One memory that encapsulates Crawford’s personality immediately comes to his uncle’s mind.

Crawford was 12, playing his last year of Little League. He and his uncle were in a batting cage practicing when a couple kids around his age began teasing a younger kid. Crawford saw the scene unfold out of the corner of his eye, the bullies stealing the victim’s hat and taunting him. 

“Reggie actually said, ‘Hey Frank, I want to go see if this kid’s okay,’” Vernusky said. “Went over, talked to the two kids, took the hat from the two kids, gave it back to the eight year old kid and had a conversation with the 12 year old kids and then left. That’s been Reggie.” 

Crawford didn’t need money to develop a strong moral compass — at 12 or 21. Now with a seven-figure signing bonus, Crawford knows for certain what he always thought: money doesn’t buy happiness. 

But it does afford him security — and a 2022 Toyota Tundra — so he can take care of anything that might pop up with his family. He can support his support system. 

“It definitely does take many worries off your mind,” Crawford said. “I’d say that’s the biggest thing. I still go about my business the way I would originally.” 


Now Crawford is roughly the same size as George Kittle. When he last pitched for UConn in 2021, he routinely touched triple digits on his fastball. During his Oracle Park BP session, he socked line drive after line drive — just like he was back in Vernusky’s Presidio driveway. 

In his best — and only full — season at UConn, Crawford hit .295 with 13 home runs in 51 games. That year, he made six relief appearances, striking out 17 in 7.2 innings. 

In the Cape Cod Baseball League the summer after that college season, radar guns clocked Crawford’s fastball at 102 mph. But then his injury stole his junior year from him. 

“I think if he did get a chance to play, he could have gone in the top couple picks,” Penders said. “His talent is that extraordinary.” 

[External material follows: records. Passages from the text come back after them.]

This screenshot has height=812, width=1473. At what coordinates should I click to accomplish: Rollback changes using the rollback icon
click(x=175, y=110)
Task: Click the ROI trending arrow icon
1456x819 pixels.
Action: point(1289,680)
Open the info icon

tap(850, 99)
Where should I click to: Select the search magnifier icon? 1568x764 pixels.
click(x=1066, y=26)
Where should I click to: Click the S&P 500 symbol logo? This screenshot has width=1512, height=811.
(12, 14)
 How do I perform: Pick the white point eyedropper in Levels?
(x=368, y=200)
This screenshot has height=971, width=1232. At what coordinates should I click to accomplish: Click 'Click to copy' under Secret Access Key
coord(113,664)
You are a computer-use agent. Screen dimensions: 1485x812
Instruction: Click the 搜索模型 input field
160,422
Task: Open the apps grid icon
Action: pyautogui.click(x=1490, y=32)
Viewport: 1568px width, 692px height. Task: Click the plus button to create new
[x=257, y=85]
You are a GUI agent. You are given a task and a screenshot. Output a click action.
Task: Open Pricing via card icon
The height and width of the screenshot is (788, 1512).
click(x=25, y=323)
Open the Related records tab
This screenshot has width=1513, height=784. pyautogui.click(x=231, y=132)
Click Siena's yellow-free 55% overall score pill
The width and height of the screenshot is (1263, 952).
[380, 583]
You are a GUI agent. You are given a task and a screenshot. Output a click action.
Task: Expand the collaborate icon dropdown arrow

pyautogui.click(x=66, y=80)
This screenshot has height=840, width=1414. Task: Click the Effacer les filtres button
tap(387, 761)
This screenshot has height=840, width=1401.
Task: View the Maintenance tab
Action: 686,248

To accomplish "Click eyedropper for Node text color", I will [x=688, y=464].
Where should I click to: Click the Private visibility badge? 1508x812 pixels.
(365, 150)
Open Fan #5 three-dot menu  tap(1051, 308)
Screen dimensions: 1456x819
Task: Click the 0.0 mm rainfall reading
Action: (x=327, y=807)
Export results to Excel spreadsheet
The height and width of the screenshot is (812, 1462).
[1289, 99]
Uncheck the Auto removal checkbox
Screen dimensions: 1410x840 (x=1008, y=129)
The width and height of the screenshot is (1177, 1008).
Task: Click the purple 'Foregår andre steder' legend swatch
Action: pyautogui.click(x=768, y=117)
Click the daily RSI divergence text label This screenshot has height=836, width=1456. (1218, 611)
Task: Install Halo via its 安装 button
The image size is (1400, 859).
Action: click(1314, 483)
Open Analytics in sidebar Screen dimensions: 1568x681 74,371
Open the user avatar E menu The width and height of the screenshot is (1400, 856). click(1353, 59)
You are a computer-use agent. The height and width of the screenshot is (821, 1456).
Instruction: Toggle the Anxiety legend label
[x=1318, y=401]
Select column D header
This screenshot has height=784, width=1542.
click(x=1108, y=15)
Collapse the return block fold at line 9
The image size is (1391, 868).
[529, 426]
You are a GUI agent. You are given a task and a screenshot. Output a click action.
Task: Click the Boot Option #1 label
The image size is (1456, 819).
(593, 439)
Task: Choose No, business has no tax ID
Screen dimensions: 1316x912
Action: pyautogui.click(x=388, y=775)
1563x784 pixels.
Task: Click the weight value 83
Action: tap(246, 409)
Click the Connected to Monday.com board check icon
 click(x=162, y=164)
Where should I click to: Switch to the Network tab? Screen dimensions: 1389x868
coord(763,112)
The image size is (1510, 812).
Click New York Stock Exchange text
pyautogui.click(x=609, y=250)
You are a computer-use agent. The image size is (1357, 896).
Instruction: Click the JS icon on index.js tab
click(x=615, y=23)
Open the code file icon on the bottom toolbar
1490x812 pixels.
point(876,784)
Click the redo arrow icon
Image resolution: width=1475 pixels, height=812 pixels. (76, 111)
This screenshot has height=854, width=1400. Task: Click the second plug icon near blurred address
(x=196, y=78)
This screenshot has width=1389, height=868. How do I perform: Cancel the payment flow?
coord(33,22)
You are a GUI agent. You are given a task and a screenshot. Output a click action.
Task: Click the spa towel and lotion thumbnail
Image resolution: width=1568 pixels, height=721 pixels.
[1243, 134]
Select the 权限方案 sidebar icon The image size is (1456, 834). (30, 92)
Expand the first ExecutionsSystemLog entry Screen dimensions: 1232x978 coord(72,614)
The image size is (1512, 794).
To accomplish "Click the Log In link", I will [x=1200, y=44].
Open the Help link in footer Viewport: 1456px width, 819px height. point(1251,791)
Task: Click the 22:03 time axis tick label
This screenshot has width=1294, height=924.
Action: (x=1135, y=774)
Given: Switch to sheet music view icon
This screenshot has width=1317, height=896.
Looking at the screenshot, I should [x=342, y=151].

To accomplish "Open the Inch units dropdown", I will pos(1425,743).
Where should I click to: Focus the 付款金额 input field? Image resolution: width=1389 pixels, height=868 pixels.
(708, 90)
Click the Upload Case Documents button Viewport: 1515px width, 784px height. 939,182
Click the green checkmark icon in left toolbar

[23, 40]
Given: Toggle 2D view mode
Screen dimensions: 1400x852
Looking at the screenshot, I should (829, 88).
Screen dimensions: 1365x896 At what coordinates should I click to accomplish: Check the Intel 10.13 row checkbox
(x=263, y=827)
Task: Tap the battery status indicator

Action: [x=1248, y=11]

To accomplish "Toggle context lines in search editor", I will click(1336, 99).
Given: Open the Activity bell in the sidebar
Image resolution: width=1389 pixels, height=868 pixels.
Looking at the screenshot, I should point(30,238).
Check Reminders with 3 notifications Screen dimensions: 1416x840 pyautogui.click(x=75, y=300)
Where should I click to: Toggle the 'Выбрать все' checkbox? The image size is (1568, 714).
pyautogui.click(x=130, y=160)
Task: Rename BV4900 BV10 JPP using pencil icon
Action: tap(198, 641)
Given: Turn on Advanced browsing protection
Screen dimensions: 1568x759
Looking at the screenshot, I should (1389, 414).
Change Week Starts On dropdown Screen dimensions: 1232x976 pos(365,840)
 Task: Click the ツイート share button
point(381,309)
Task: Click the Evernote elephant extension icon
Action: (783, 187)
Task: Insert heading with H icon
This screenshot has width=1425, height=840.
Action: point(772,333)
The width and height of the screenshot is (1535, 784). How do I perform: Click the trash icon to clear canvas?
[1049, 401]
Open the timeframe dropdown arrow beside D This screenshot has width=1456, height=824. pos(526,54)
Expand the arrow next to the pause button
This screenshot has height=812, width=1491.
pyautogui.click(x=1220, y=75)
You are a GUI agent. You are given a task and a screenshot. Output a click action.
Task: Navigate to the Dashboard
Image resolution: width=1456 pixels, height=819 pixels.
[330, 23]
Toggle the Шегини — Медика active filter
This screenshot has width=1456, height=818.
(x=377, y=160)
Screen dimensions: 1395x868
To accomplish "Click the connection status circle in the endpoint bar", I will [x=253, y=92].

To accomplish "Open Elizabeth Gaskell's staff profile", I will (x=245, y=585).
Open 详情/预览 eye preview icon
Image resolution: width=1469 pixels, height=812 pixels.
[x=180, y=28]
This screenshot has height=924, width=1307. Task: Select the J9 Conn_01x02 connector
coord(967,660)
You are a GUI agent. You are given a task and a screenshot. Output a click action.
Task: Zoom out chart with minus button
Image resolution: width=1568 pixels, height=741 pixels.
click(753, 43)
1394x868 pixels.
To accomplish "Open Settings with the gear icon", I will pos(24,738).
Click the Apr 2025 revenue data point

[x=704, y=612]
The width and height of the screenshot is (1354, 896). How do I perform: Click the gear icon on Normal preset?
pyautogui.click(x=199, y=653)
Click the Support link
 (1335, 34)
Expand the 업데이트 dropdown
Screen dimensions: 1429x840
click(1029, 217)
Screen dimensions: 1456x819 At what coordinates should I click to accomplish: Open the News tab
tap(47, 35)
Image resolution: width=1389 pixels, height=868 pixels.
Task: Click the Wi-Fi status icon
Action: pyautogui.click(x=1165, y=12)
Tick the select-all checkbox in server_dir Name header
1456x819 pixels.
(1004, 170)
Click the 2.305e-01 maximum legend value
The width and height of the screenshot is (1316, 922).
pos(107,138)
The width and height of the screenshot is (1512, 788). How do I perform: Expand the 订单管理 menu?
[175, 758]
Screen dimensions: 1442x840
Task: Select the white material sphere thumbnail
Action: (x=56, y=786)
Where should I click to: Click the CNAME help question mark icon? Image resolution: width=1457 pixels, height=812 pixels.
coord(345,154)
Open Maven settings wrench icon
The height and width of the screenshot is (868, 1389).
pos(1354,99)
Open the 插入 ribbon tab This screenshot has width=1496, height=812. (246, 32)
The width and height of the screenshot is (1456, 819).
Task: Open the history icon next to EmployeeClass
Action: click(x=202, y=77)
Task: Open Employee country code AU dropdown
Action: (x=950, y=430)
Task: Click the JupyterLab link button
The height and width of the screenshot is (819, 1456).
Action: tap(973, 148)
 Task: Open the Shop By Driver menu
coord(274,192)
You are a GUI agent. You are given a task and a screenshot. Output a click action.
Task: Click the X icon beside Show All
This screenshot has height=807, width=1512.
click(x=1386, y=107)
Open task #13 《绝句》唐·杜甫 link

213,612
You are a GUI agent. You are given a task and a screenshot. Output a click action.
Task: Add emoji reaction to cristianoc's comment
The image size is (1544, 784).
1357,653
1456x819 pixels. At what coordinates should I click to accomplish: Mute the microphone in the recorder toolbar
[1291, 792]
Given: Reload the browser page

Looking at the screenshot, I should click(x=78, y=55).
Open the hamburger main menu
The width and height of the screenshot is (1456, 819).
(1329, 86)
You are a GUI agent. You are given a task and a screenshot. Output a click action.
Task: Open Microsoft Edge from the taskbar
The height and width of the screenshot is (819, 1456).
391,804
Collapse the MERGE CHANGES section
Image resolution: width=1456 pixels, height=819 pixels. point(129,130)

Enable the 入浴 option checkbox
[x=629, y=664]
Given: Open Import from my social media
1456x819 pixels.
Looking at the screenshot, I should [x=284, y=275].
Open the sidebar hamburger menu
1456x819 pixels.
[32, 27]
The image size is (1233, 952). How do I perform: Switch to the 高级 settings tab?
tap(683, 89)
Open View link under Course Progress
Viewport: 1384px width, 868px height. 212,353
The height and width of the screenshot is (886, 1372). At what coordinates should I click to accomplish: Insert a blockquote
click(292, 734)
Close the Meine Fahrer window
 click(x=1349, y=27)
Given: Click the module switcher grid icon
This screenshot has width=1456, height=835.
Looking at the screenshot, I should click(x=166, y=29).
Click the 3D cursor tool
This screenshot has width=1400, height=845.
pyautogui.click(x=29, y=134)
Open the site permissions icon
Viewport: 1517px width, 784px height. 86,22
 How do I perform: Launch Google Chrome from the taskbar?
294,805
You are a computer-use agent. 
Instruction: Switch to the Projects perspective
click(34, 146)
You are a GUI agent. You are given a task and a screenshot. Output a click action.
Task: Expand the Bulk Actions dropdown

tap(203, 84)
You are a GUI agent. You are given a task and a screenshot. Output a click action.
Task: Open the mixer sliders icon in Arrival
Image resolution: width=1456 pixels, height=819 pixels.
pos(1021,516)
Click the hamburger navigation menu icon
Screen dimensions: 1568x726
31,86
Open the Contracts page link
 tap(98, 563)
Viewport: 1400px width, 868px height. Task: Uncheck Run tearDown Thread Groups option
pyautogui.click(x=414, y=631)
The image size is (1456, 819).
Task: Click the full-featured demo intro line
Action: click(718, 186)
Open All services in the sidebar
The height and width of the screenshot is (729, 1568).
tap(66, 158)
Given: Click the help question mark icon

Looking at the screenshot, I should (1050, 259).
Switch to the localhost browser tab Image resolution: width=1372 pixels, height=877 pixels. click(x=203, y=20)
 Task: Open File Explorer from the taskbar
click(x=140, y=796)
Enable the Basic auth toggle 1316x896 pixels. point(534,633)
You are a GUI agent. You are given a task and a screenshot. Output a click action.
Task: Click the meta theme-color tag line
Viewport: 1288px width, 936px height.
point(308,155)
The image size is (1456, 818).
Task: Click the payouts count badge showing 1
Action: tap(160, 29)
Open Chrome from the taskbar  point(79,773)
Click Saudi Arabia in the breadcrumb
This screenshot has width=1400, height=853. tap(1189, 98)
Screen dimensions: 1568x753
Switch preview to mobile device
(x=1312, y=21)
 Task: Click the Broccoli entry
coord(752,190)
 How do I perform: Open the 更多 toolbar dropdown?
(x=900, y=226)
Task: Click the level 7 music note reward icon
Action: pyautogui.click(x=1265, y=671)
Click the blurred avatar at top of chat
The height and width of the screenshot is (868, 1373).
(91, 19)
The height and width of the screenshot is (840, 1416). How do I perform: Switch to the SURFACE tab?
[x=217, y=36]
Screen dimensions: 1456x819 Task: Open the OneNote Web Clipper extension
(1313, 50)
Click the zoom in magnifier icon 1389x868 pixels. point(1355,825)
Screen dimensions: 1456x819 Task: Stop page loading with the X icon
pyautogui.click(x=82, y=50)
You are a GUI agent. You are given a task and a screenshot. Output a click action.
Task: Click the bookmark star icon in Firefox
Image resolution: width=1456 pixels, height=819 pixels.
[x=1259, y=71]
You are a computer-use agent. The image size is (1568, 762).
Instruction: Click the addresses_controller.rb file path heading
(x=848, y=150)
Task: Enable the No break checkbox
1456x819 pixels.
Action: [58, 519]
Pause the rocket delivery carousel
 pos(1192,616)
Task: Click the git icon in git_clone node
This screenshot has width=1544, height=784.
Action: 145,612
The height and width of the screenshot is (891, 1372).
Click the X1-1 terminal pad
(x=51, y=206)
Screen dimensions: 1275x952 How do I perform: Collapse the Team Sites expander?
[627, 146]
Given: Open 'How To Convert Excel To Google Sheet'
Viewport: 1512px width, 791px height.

This fall, Crawford got a place down in Scottsdale, near the Giants’ new Papago training facility, and is currently with other prospects in San Francisco for Oracle Camp.

Tommy John complicates Crawford’s offseason training, but he has been throwing bullpens on and off since the draft. While he said his arm has felt physically 100% for months, Crawford still hasn’t ramped up to full intensity throwing. 

For now, Crawford will continue working both on pitching and hitting. Perhaps one day the time will come when he’ll have to choose one position or the other, but the game will dictate that for him, Penders said. 

Crawford’s development is still in its infancy. Penders and Crawford joked that he could count on one hand the amount of times he’s had to pitch with a runner on second; Baseball-Reference has eight total innings on the record for Crawford. 

That inexperience may help in the long run, as his power left arm has hardly any miles on it. 

“He’s just scratching the surface as a baseball player and as a pitcher,” Penderson said. 

The experience will come for Crawford, and it’ll start at the entry-level in the Giants organization. There’s still a long road to the big leagues ahead for Crawford. But he’s built to have the inside track.